Bene packte einen Rucksack (von seinen Büchern nahm er nur den Rom-Reiseführer mit), fuhr spätabends mit dem Zug nach Potsdam und per Anhalter weiter zu einer Raststätte an der Transitautobahn. Dort kletterte er in einen unverschlossenen LKW, versteckte sich in einem Karton mit Spielzeug – und kam so in den Westen. Grenzer
hatten die Ladefläche kontrolliert, und sie wären bis zu ihm gekommen, hätte sich nicht ihr Spürhund über ausgepackte Waren erbrochen, was zu Streit und vorzeitigem Abbruch der Durchsuchung führte. Erst in diesem Moment wurde Bene bewusst, in welche Gefahr er sich und den LKW-Fahrer gebracht hatte. Seine Flucht war eine Sache von mehreren, rasch getroffenen Entschlüssen gewesen. Entschlüsse waren fortan kein Hoheitsrecht mehr von Lothar.
Auch wenn man später mit seiner Jugendlektüre nichts mehr zu tun haben wollte – Angst hatte man eben nur, wenn man mit sich uneins war.

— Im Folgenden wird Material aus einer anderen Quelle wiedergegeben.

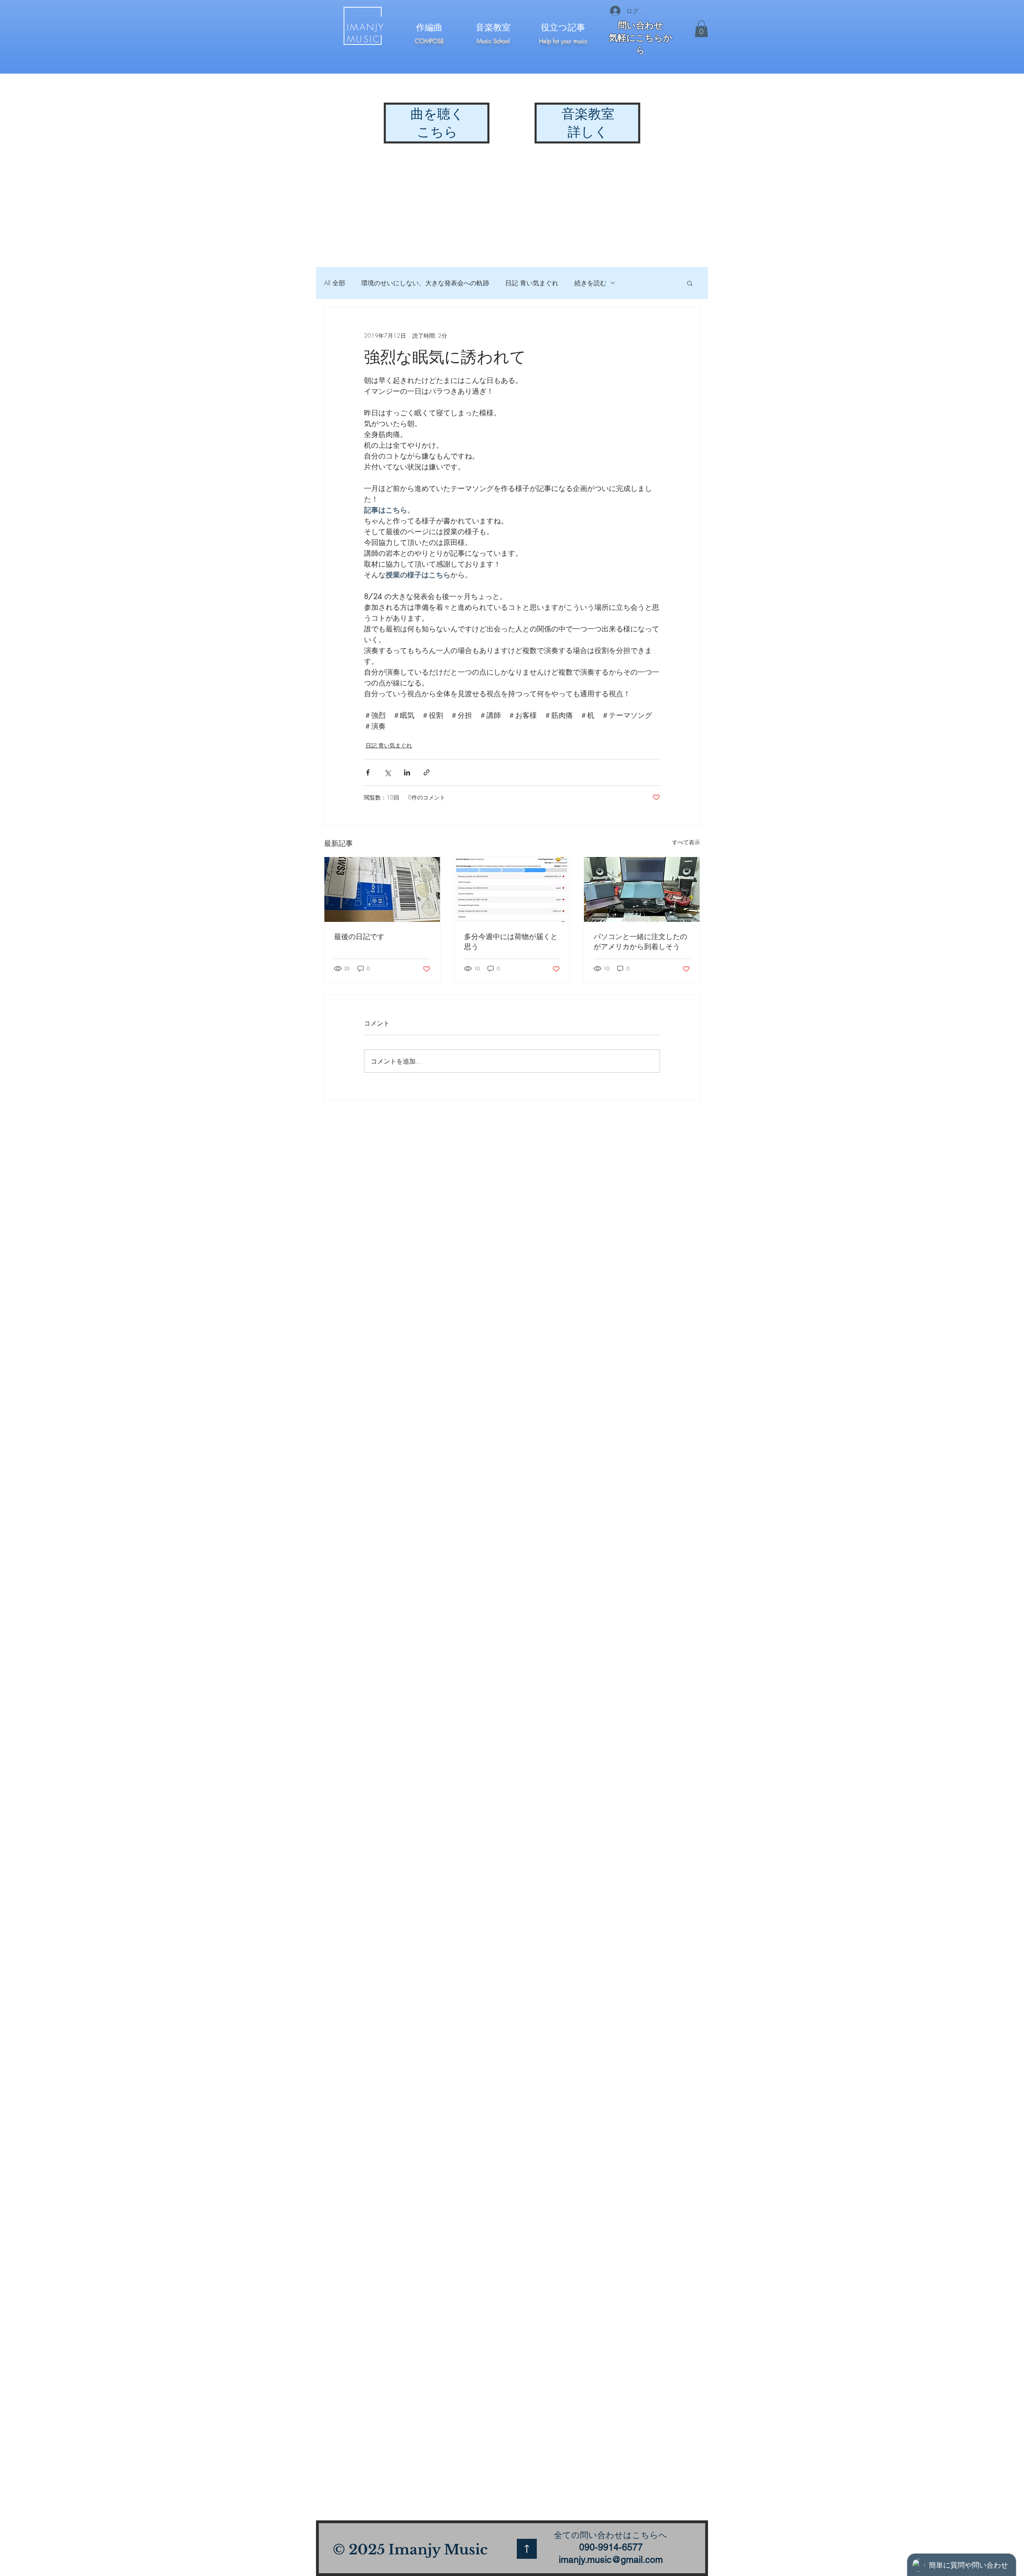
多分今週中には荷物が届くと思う (511, 941)
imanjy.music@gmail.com (611, 2559)
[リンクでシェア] (426, 772)
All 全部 (334, 282)
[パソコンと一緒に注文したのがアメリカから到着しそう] (642, 889)
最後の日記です (359, 936)
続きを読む (590, 282)
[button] (701, 28)
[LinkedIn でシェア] (407, 772)
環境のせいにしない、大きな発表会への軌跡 (425, 282)
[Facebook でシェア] (368, 772)
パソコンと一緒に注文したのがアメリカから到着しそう (640, 941)
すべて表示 (686, 842)
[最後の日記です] (382, 889)
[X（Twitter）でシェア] (387, 772)
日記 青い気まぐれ (531, 282)
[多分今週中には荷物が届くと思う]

Das ist einer, der nur schaut, war sein erster Gedanke. Kommt in den Laden, stöbert herum, befühlt die Einbände, liest hinein (ein Warten auf die zufällige Verführung einiger Sätze), sieht sich Klappentexte an, Autorenporträts. Wirft zuletzt einen Blick zur Ladentheke und geht mit einem höflichen Gruß. Gekauft hatte er nie etwas, gesagt auch nicht. Aber schön war er. Immerhin einer, dem man gerne zusieht, dachte Bene.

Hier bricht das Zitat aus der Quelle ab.